Git Product home page Git Product logo

Comments (7)

tomlurge avatar tomlurge commented on July 29, 2024

The notion "number of users" starts to get more ambigious the longer I think of it: does it mean "(average) number of users simultaniously connected to the network at any given time during the given period". Or the total of users during one day (computed by extrapolating some averages and rules of thumb)? Or the number of "average users" per day (which e.g. might be users that are connected for 10 hours straight and generate 10 consensus requests during that time). I assume it's the last one but maybe you can clarify.

I suspect that there's a flaw in your reasoning and that you're mixing together 2 concepts: "Number of users per day" and "Average of users at any given time during that day". That's not the same and can't be converted. 10 users connected for 24 hours each make 10 users per hour and per day - and 240 hours of usage. 10 different users connected 1 hour each per day still make 10 users - but only 24 hours of usage. 10 users each hour, and each different from each other make 240 users per day - and 240 hours of usage. From the way you explained how the number of users is computed I can't tell the difference. But it seems that the numbers in the end don't tell much about usage but only about aspects that could lead to a correct estimate of usage. The point is not so much if it's averages or absolute values,

Anyway you're right that we can't compute the avergae users per hour by dividing the day through 24. We would at least have to know the average time a user is connected to the network. If that was 1 hour than dividing by 24 would be correct. Likewise if it was 2 hours we would have to divide by 12 etc.
In the absence of such knowledge we can only copy the averages from the whole day to every hour. (But still I'm not sure what these numbers really mean).
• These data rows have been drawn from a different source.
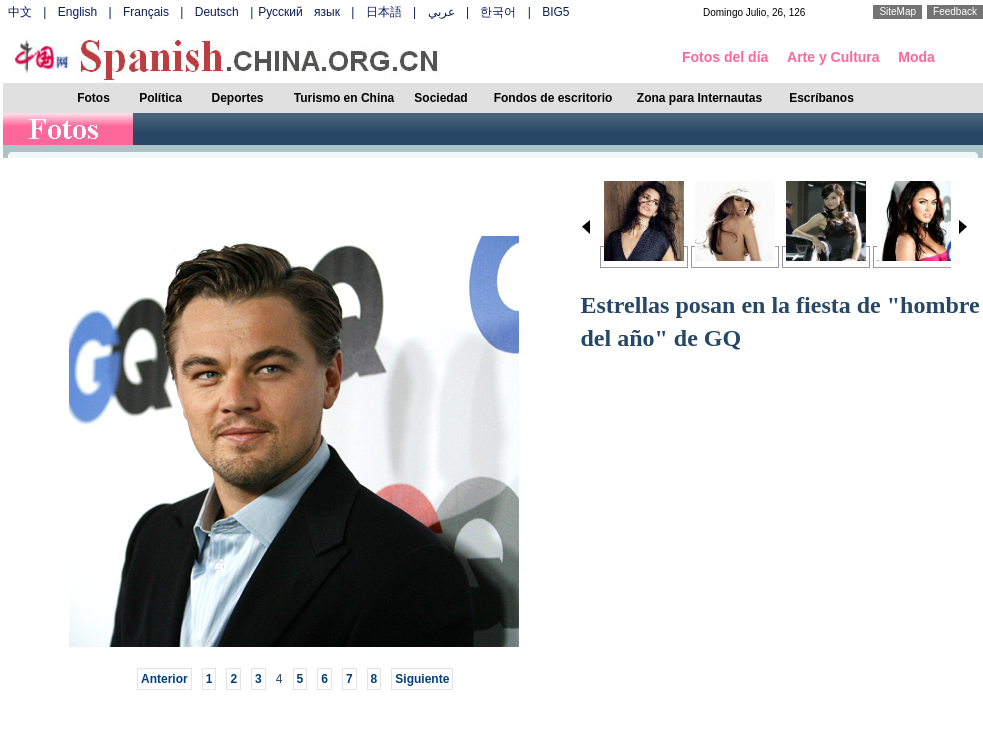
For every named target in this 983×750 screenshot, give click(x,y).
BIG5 (555, 12)
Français (146, 12)
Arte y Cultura (833, 57)
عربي (441, 12)
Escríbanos (821, 98)
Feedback (955, 11)
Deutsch (217, 12)
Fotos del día (725, 57)
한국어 (498, 12)
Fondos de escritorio (553, 98)
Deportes (237, 98)
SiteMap (897, 11)
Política (160, 98)
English (77, 12)
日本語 (384, 12)
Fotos (93, 98)
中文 (20, 12)
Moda (916, 57)
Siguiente (422, 679)
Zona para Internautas (699, 98)
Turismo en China (344, 98)
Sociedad (440, 98)
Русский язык (299, 12)
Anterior (164, 679)
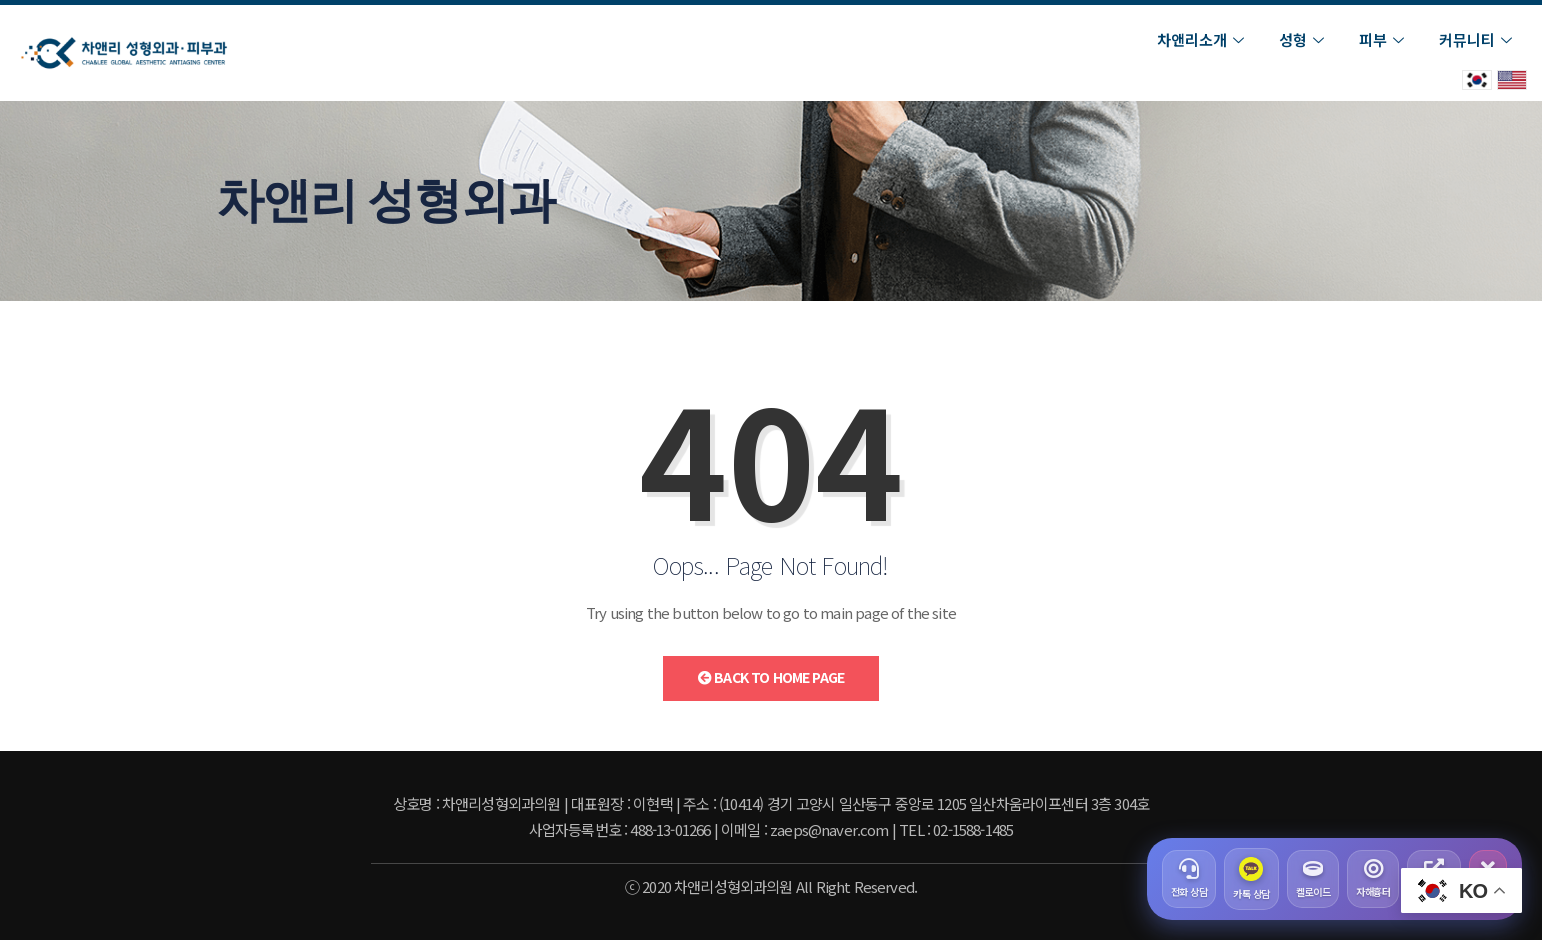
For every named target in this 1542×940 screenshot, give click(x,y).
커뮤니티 (1478, 39)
But regarding the weekly average we're on the save side: we sum up the numbers of 7 days and divide the result by 7: that's the average per week. Right?

from visionion.

kloesing avatar kloesing commented on July 29, 2024

You're making some very good points here.
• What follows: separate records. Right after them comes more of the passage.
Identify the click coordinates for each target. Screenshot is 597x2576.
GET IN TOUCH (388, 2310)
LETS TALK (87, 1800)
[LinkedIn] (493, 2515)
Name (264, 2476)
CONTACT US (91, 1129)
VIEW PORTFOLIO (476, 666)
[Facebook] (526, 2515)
We don't have any data that allows us to distinguish users. What we really estimate is usage. We say "users" just because it's easier to understand for the masses. Obviously this makes it harder to understand for the experts.

When we say there was 1 user, that could have been a single user being connected for 24 hours. Or it could have been 10 users being connected for 2:24 hours (24 hours divided by 10). Or it could have been 10 users being connected from 00:00 to 02:24 and 0 users in the remaining 21:36 hours. We don't know, and we have no way to find out.

So, I'd say this metric can best be described as "average number of users at any given time during the day". Which means that this is the very same number for any given hour on that day, because we don't have any data saying whether there were fewer or more users at that specific hour. Just assume usage was stable over the day.

Calculating the weekly number is not as trivial as you say. Your calculation is only correct, because you implicitly think of the number as being an average. But yes, computing the mean like you say is correct.

Let me know if/when I should patch the Java importer to fix the divide-by-24 bug.

from visionion.

tomlurge avatar tomlurge commented on July 29, 2024

tl;dr : apply the patch!

It's becoming clear to me that usage and users are pretty vague terms...

Usage is not only hard to measure because of Tor specific technicalities: e.g. consumed bandwidth seems to be a rather "hard" measure but was does it really tells us about the use of Tor? A soap opera video download or checking one's dissident web mail may be extremely different in their bandwidth_consumption/actual_usefulness ratio. The notion of usage inherently makes some assumptions about how important an act is - but even the soap opera episode may be very important under certain circumstances. Still, consumed bandwidth gives an idea, and - most of all - the number is "hard".

Since this user calculation is basically a well informed guess one might go a different route than with bandwidth and calculate not what we have but what we want to have, what we expect, what makes the most sense in the context of all available data - avoiding mismatch of offer and expectations. So that we don't have to explain and the user (of the visualization) doesn't have to think.
When I see a field named "Users" containing an integer and framed by a timespan I expect that number to be the total of users that had connected during that timespan. That of course has some inherent assumptions about how long a user is regularily connected (probably not longer than that timespan), if 2 usages of the same user during that timespan - one in the morning, one in the evening - constitute 1 or 2 users etc. That's not easy to figure out.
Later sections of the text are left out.